= Syn (goddess) =

Norse deity

In Norse mythology, Syn (Old Norse: /non/, "refusal") is a goddess associated with defensive refusal. Syn is attested in the Prose Edda, written in the 13th century by Snorri Sturluson; and in kennings employed in skaldic poetry. Scholars have proposed theories about the implications of the goddess.

==Attestations==
In chapter 35 of the Prose Edda book Gylfaginning, High provides brief descriptions of 16 ásynjur. High lists Syn eleventh, and details that she "guards the doors of the hall and shuts them against those who are not to enter". High additionally states that Syn is "appointed in defense" at things "in legal matters in which she wishes to refute" and that her name is connected to a saying where "a denial (syn) is made when one says no."

In the Prose Edda book Skáldskaparmál, Syn is included among a list of 27 ásynjur names.
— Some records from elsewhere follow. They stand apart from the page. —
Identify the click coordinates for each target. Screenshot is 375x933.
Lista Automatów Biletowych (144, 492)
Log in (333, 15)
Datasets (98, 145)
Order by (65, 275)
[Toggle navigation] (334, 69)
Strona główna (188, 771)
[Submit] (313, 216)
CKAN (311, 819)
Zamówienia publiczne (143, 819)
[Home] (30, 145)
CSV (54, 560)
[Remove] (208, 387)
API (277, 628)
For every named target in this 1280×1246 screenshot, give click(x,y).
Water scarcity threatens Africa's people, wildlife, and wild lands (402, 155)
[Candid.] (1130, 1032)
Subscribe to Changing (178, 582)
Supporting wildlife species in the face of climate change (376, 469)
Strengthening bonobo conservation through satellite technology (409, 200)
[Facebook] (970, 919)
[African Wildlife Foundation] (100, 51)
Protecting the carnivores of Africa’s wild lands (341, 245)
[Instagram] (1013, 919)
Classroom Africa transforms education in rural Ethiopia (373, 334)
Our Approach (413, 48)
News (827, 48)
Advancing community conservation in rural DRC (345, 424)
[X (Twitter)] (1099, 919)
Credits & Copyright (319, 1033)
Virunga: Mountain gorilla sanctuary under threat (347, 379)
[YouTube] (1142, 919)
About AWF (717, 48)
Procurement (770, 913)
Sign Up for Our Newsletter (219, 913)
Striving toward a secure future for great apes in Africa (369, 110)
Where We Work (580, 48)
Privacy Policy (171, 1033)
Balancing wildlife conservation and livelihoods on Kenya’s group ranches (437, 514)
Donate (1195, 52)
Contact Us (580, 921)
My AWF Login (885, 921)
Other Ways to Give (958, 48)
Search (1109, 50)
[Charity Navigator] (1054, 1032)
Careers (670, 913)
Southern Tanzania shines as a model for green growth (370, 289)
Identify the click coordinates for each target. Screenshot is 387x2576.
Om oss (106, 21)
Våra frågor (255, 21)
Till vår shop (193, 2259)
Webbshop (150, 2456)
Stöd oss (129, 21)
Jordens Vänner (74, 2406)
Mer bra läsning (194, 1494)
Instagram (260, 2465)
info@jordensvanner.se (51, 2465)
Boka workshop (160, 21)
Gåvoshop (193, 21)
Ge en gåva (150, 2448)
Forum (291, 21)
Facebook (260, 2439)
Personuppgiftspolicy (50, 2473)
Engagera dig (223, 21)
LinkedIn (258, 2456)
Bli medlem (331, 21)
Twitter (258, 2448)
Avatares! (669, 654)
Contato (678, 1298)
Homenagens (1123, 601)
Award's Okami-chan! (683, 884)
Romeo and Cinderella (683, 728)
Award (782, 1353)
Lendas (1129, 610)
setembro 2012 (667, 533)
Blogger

Syn also appears in two kennings used in works recorded in Skáldskaparmál: once for "jötunn" ("hearth-stone-Syn") in Þórsdrápa by Eilífr Goðrúnarson, and for "woman" ("Syn [woman] of soft necklace-stand [neck]") in a work attributed to Steinar.

==Theories==
Rudolf Simek says that Syn ranks among the female goddesses whose names are recorded from the "late heathen period", but that prior to this these goddesses were considered among the collective dísir, and were, in turn, related to the Germanic Matronae.